EUは、10月30日より中国製の電気自動車に対して反補助金関税を適用すると決定しました。
10月30日、欧州連合(EU)は正式に中国製の電気自動車に対し、5年間の制裁関税を課すことを発表しました。
既存の電気自動車輸入関税10%に加え、中国の自動車メーカーBYDには17%、吉利自動車には18.8%、中国国営の自動車メーカーのSAIC(上海汽車集団)には35.3%の追加関税が課されます。また、上海で生産されているテスラも7.8%の関税が加算されます。さらに、フォルクスワーゲンやBMWなどの車両には20.7%の関税が課され、通常の関税を合わせると、一部の車両では最大45.3%に達する見込みです。
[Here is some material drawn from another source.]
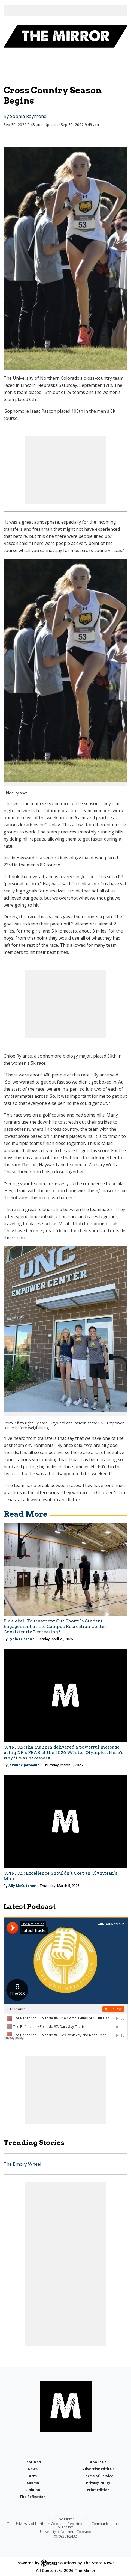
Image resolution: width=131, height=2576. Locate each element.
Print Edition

中国共産党(中共)商務部は、EUによる中国製電気自動車への追加関税について「同意も受け入れもできない」と主張し、さらに「公平競争の原則」に反するとして、世界貿易機関(WTO)に提訴する構えを示しました。
ロイター通信は、事情に詳しい2人の関係者の話として、中国政府が制裁措置として、中国の自動車メーカーに対し、関税引き上げを支持したEU加盟国での電気自動車や自動車部品の工場建設を中止するよう指示したと報じています。
以前、中国のメーカーは追加関税を回避するため、欧州現地での自動車生産を相次いで選択する動きがありました。
情報筋によると、中国政府は今回のEUによる関税措置に対する制裁として、欧州の乳製品や高級ワイン、その他の高級品に追加関税を課すことを検討していると伝えられています。
現在のEUと中国の関係について、フランスの自動車メーカー、ルノーのCEOであるルカ・デメオ氏は、EUの決定は世界貿易機関(WTO)の規定に則ったものであると強調しました。
パリでは、ルノーのショールーム外でEUのこの措置を歓迎する市民の姿も見られました。
パリ市民のカレド・ベガさん
「もちろん、中国の電気自動車に関税をかけるのは良いことです。とても良いことです。EUは対応が遅すぎました」
一方で、自国製品が中国で制裁関税の対象になることを懸念するドイツなどの政府や企業は、EUと中国が交渉を通じてこの対立を解決することを望んでいます。
これまでにEUと中国は8回の技術協議を行いましたが、関税に代わる解決策を見出すことはできませんでした。双方は11月1日に再度協議を行うことに合意しています。
中国製の電気自動車はEU市場でのシェアを、2019年の1%から8%にまで拡大し、2025年には15%に達する可能性があります。さらに、中国製電気自動車の製造コストはEU製に比べて少なくとも20%安く、これがEU自動車業界にとって大きな課題となっています。
米国とカナダはすでに中国製電気自動車に対して100%の高額関税を課しています。EUも、この不公平な競争に対抗しなければ、中国から数百万台の電気自動車が欧州に流入し、欧州の自動車市場を圧迫する可能性があると懸念しています。